Northern critics called Washington’s followers the “Tuskegee Machine” (Wiki). Washington's 1895 Atlanta Exposition address was viewed as a "revolutionary moment” by both African-Americans and whites across the country (Wormser). At that time, W. E. B. Du Bois supported him, but they grew apart as Du Bois sought more action to remedy disenfranchisement and lower education (Wormser). After their falling out, Du Bois and his supporters referred to Washington's speech as the "Atlanta Compromise" to express their criticism that Washington was too accommodating to white interests (Wiki).

Along with Du Bois, he partly organized the "Negro exhibition" at the 1900 Exposition Universelle in Paris, where photos, taken by his friend Frances Benjamin Johnston, of Hampton Institute's black students were displayed (Wiki). The exhibition expressed African Americans' positive contributions to American society (Wiki). Washington further publicized himself and his opinions by founding the National Negro Business League in 1900, and by publishing his autobiography in 1901, called “Up From Slavery” (Wormser).

Presidents Theodore Roosevelt and William Howard Taft, who were men with profound racial prejudices, used Washington because he accepted racial injustice (Wormser). He was able to recommend applicants for minor political posts that customarily were given to blacks. The entrepreneurs who controlled the financing of many black schools in the South depended upon his guidance as to which schools should receive funds. In 1903, Washington's policies received a challenge from within the black community (Wiki). W. E. B.

Du Bois, then a scholar at Atlanta University, criticized and disagreed with Washington's philosophy in the book, “The Souls of Black Folk” (Wormser). After 1909, Washington was criticized by the leaders of the new NAACP, especially W. E. B. Du Bois, who demanded a stronger tone of protest for advancement of civil rights needs (Wiki). Washington replied that confrontation would lead to disaster for the outnumbered blacks, and that cooperation with supportive whites was the only way to overcome pervasive racism in the long run (Wormser).
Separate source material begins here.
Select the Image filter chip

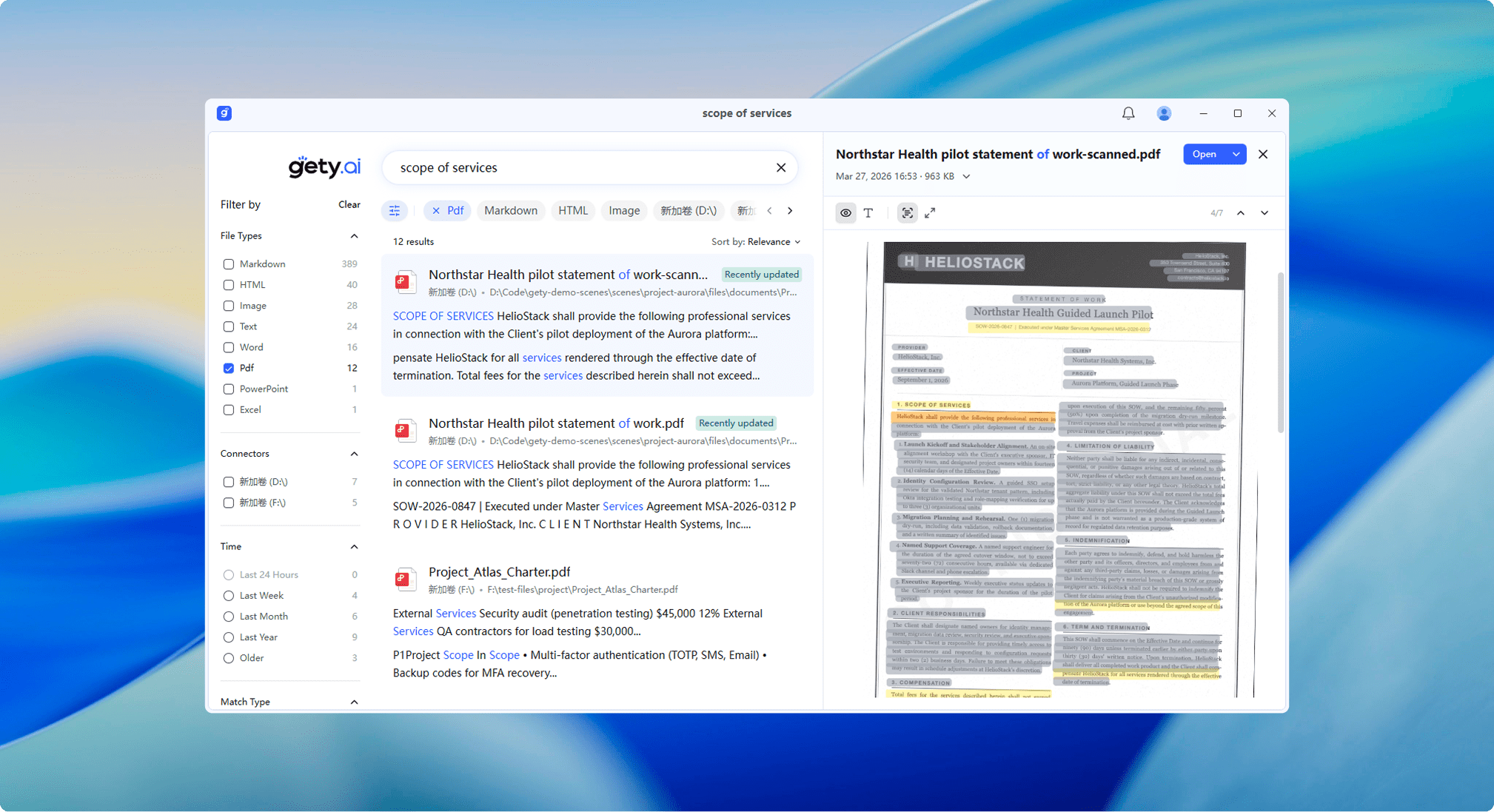623,211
At the same time, he secretly funded litigation for civil rights cases, such as challenges to southern constitutions and laws that disfranchised blacks (Wiki). During a difficult period of transition, he did much to improve the working relationship between the races (Wormser). His work greatly helped blacks to achieve higher education, financial power and understanding of the U. S. legal system (Wormser). This contributed to blacks' attaining the skills to create and support the Civil Rights Movement of the 1960s, leading to the passage of important federal civil rights laws (Wormser).

An structured opposition to Washington grew within the black intellectual community, but as far as the bulk of middle-class and working-class blacks were concerned, Washington remained their man (Wormser). His reputation enabled him to counteract disapproval, sometimes by scheming means such as bribing newspapers to report wrong and faultfinding reports of his opponents (Wormser). Because of his appearance as a peacemaker, Washington could rarely complain of injustice publicly. Yet, behind the scenes, he did finance court cases challenging segregation and tried to diminish some of its extremes.
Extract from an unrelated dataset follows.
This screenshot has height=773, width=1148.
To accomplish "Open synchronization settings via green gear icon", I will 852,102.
When Woodrow Wilson became president in 1913, Washington lost his impact in the federal government, when Wilson attempted to continue and expand racial segregation (Wiki). Meanwhile, a new era had begun in the black community, and a younger generation would no longer accept white supremacy (Wiki). Under the leadership of Du Bois and others, they would begin to demand their political and civil rights. WORKS CITED Wormser, Richard. "The Rise and Fall of Jim Crow. " PBS. PBS, 2002. Web. 08 Feb. 2013. "Booker T. Washington. " Wikipedia. Wikimedia Foundation, 02 June 2013. Web. 08 Feb. 2013.